How Many 2Ls Does It Take To Reveal the Reality of the Socratic Method? We’ll Start With One
As I said previously, the Socratic style epitomized by Prof. Kingsfield is such a rarity as to be non-existent (however, since I’ve had experience with only two law programs and the recollections of friends at or alumni of a half-a-dozen or so more, I cannot state with absolute certainty that the style is obsolete.) What is coming into the forefront is a more modern approach. Generally, the professor calls on the student to answer specific questions about a case that was to be prepared for class or a hypothetical situation (a “hypo”) that the professor has proposed. This approach allows for the student to develop critical thinking skills. However, what it also does is intimidate and/or embarrass the student being questioned. The general source of this feeling finds its source in the students who are in class with you. You think they are questioning how you ever got into the school. However, what most of them are doing is thanking God or the local voodoo priestess for not being the one on the spot. It all may seem nerve-wracking at first but think of it like this: would you rather be questioned in an environment where most of the people around you understand your frustration and embarrassment or would rather wait to be upbraided by an impatient senior partner or judge? Thinking of it in that way may help put it all into perspective. Most professors are not out to embarrass you. They are professors and actually want you to learn and understand what they are teaching you.
For Our Next Moot Court Exercise, Let’s Work On the Closing Statement
I completely understand the apprehension one feels when faced with the reality of the Socratic Method. I waited with trepidation those first weeks in each of my classes for the other shoe to drop and my moment on the hot seat to come. It came. It went. And I was still alive to live another day and brief another case.

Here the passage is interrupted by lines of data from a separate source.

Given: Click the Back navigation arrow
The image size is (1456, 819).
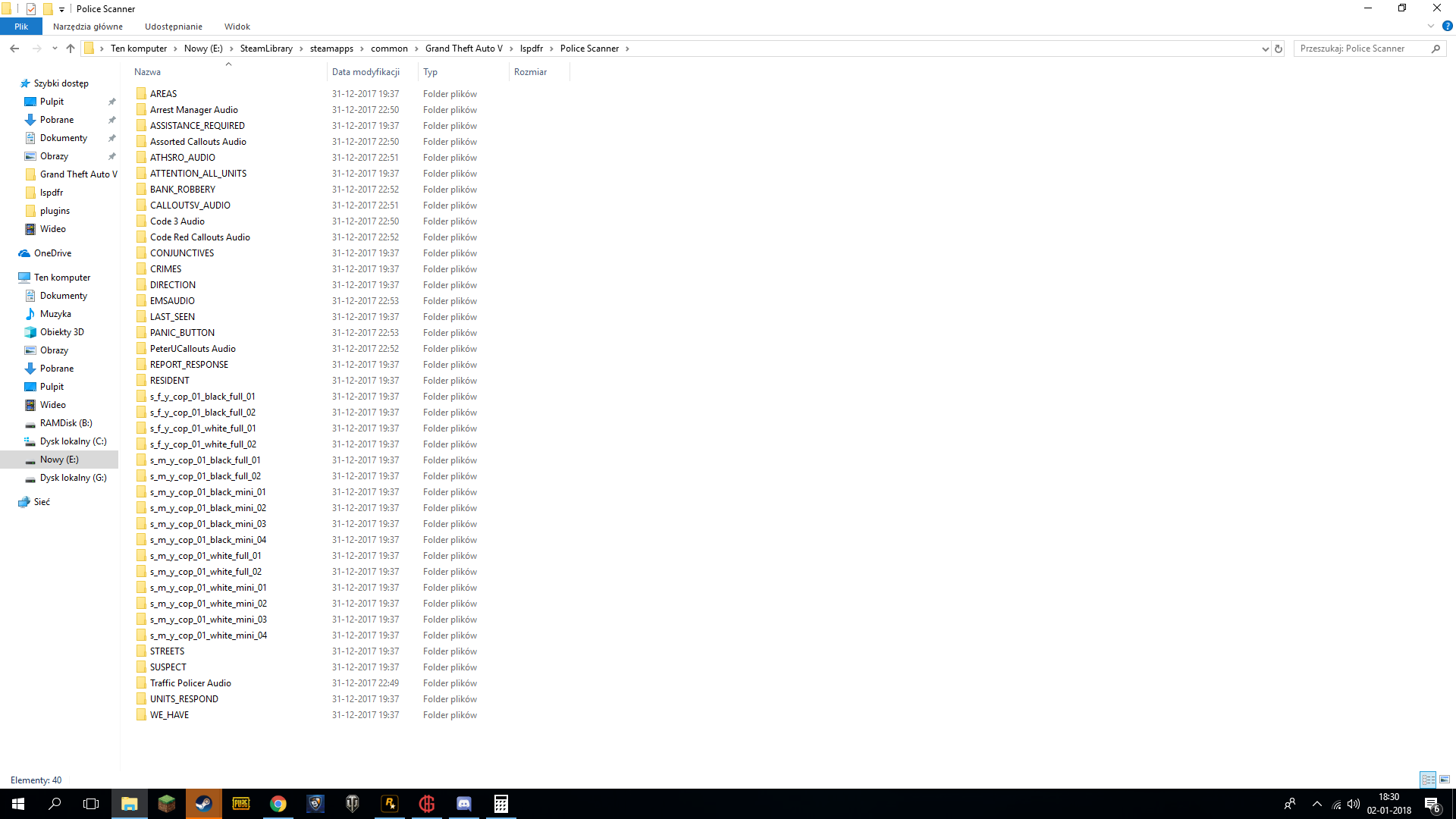Looking at the screenshot, I should [14, 49].
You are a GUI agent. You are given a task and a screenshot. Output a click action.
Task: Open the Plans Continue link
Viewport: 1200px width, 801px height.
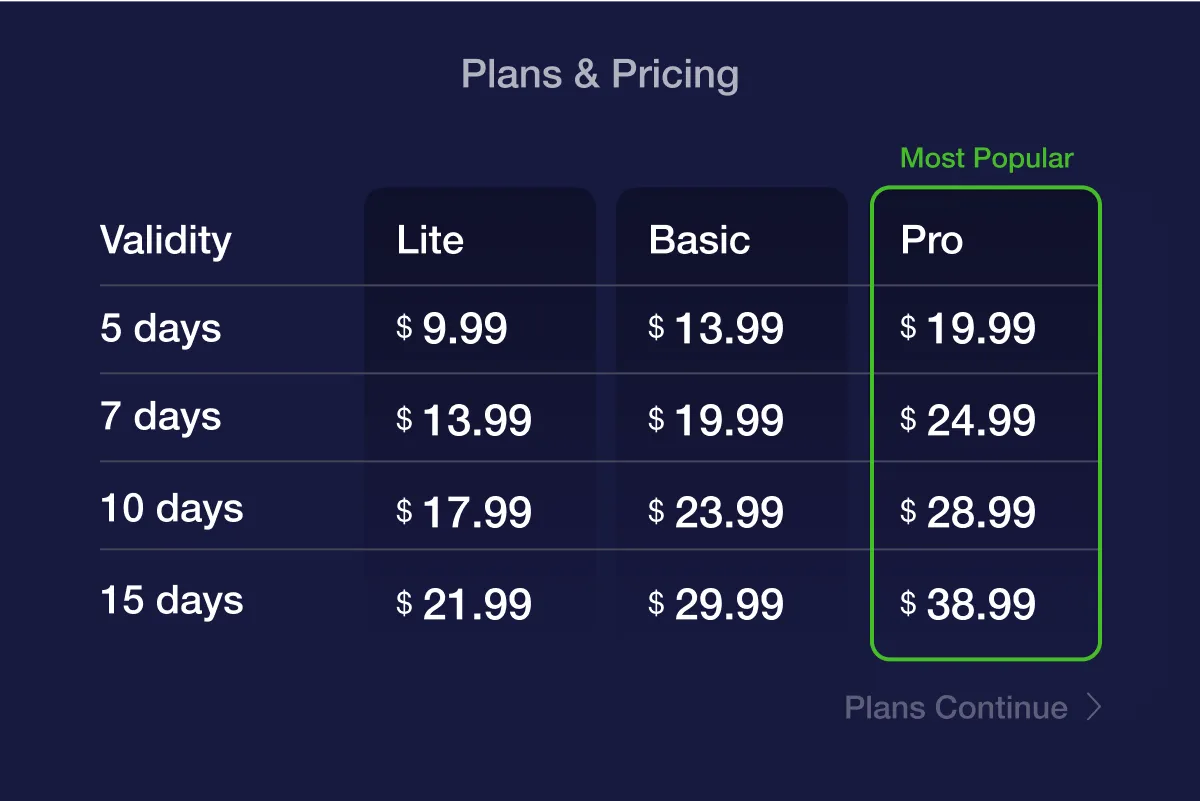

Most lawyers will never see the inside of a courtroom (especially with the rise in Mediation/Alternate Dispute Resolution). But think of those Socratic moments as your own personal Law & Order moment. If you put yourself outside of the moment and understand that is but one small period of time in your life, the pressure should seem lightened. Think that, or about that little Witness Protection Program you’ve had your eye on. Whichever works for you.